Growth rate of the Proteus mirabilis

The growth rate of the Proteus mirabilis in the different media is shown in Figure 7. As shown in the Figure, the highest growth was recorded at the 10^th hour for all the media compositions against the respective acid hydrolysates.

Figure 7. Growth rate of Proteus mirabilis in media with TCA, HCl, H₂SO₄ and HNO₃ hydrolysates.

In the TCA feather hydrolysate media, besides 100% peptone, in which the highest growth was recorded, the second highest growth of Proteus mirabilis was with 100% BM, followed by 60% feather hydrolysate + 40% peptone, 60% feather hydrolysate + 40% BM and the least growth was with 60% feather hydrolysate + 20% peptone + 20% BM. In the HCl feather hydrolysate media, after 100% peptone, the highest growth of Proteus mirabilis was observed with 100% BM, followed by 60% feather hydrolysate + 40% BM, 60% feather hydrolysate + 20% peptone + 20% BM, and the least growth was with 60% feather hydrolysate + 40% peptone (Figure 7).
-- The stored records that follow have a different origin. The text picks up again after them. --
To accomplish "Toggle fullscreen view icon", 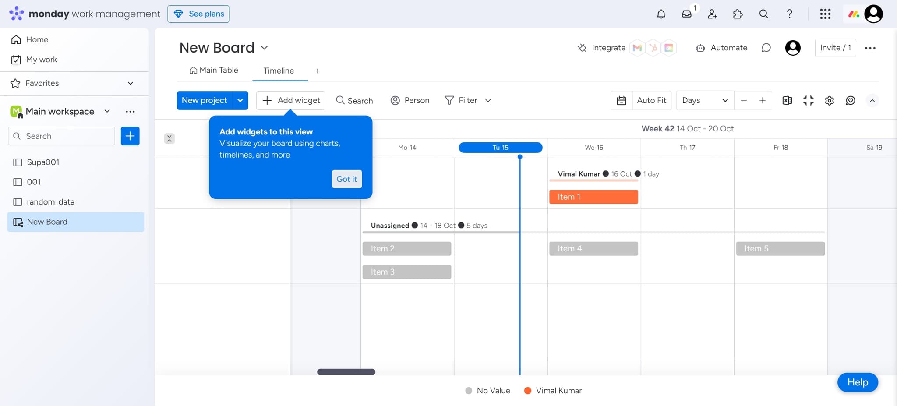I will pos(808,101).
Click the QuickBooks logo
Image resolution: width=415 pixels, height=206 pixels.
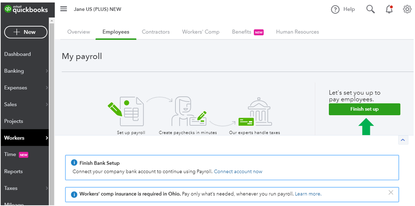pyautogui.click(x=26, y=9)
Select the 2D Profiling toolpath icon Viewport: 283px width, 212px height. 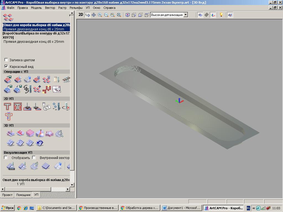[7, 107]
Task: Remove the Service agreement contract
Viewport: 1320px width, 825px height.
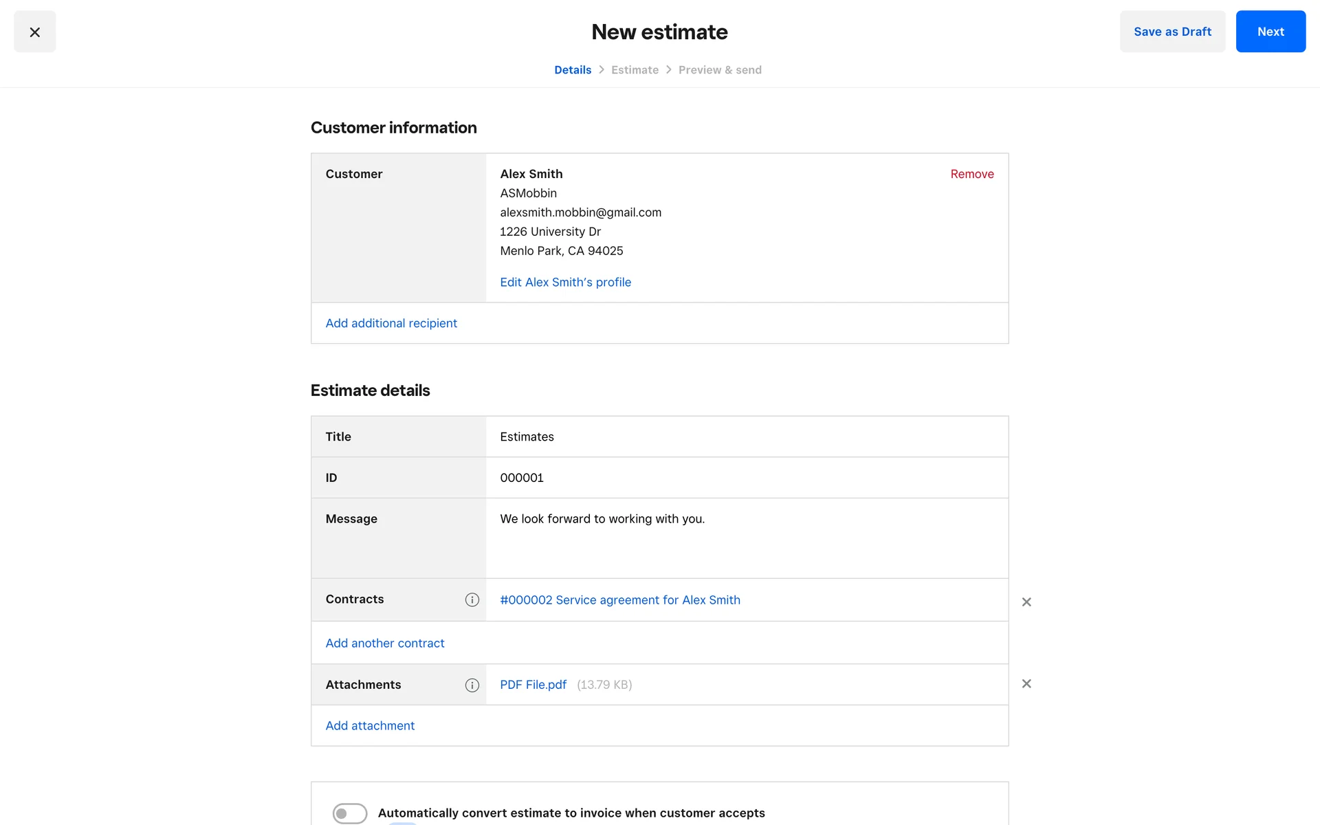Action: [1026, 602]

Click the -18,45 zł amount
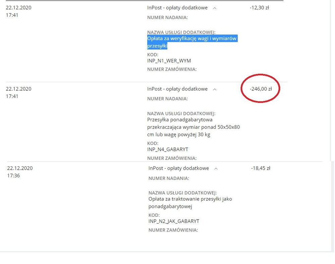pos(261,168)
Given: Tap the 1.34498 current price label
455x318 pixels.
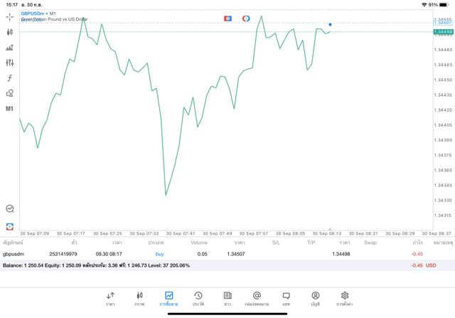Looking at the screenshot, I should click(x=443, y=32).
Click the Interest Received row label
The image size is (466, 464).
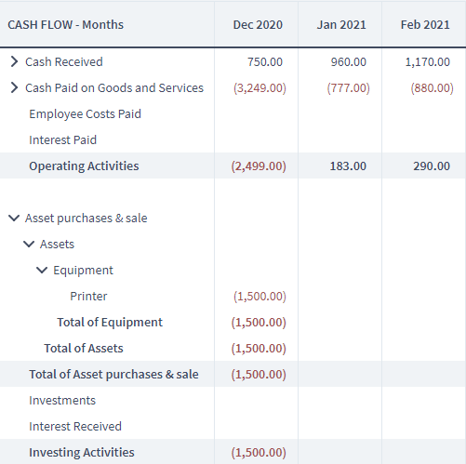pyautogui.click(x=75, y=427)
In the H₂SO₄ feather hydrolysate media, after 100% peptone, Proteus mirabilis growth pattern followed the order 100% peptone > 60% feather hydrolysate + 40% peptone > 60% feather hydrolysate + 40% BM 60% feather hydrolysate + 20% peptone + 20% BM (Figure 7).

Growth rate of the Staphylococcus aureus

In presence of the different hydrolysates, Staphylococcus aureus showed consistent increase in growth throughout the period of incubation. The 100% peptone media produced the best growth against all the acid hydrolysate media, while the least growth of the organism varied with media compositions.
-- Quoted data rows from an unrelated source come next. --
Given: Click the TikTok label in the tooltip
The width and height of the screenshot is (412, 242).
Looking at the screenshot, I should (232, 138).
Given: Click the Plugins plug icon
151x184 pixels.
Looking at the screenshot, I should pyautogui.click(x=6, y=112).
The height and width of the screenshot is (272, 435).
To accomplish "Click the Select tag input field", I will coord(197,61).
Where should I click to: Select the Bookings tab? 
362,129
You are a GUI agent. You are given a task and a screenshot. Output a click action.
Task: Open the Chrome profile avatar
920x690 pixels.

In the TCA feather hydrolysate media, the 60% feather hydrolysate + 40% peptone media was second to the 100% peptone media in supporting the growth of Staphylococcus aureus, followed by 60% feather hydrolysate + 20% peptone + 20% BM, 100% BM and 60% feather hydrolysate + 40% BM in that order. In the HCl feather hydrolysate media, the second highest growth of the Staphylococcus aureus was observed with 60% feather hydrolysate + 40% BM, followed by 100% BM, 60% feather hydrolysate + 40% peptone, and 60% feather hydrolysate + 20% peptone + 20% BM in that order (Figure 8).

Figure 8. Growth rate of Staphylococcus aureus in media with TCA, HCl, H₂SO₄ and HNO₃ hydrolysates.
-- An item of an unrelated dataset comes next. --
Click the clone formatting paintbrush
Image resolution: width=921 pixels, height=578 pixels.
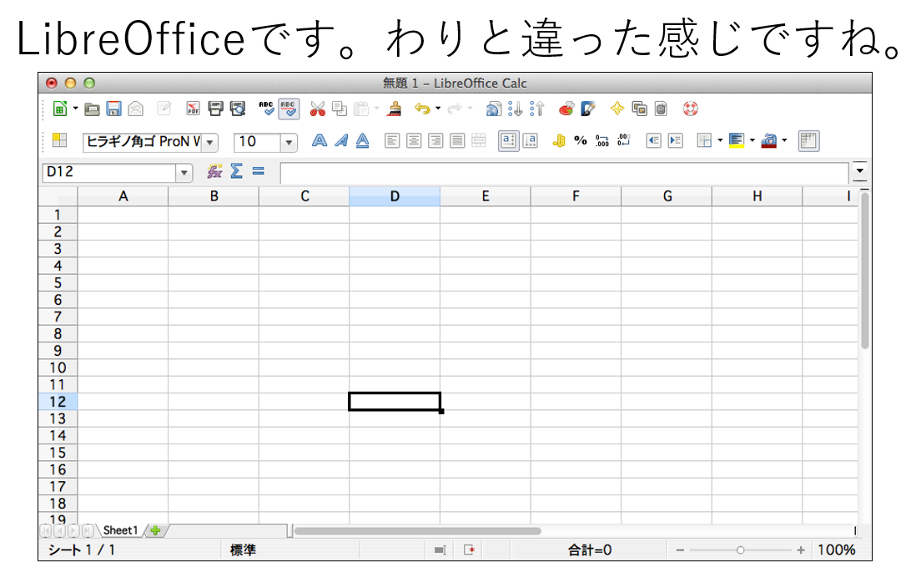click(x=395, y=109)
In the H₂SO₄ feather hydrolysate media, the 60% feather hydrolysate+ 20% peptone + 20% BM ranked second to the 100% peptone media in the observed growth pattern for Staphylococcus aureus, followed by 60% feather hydrolysate + 40% BM, 60% feather hydrolysate + 40% peptone, and 100% BM in that order. In the nitric acid feather hydrolysate media, the growth pattern observed for Staphylococcus aureus followed the order 100% peptone > 60% feather hydrolysate + 40% BM > 60% feather hydrolysate + 40% peptone > 60% feather hydrolysate + 20% peptone + 20% BM (Figure 8).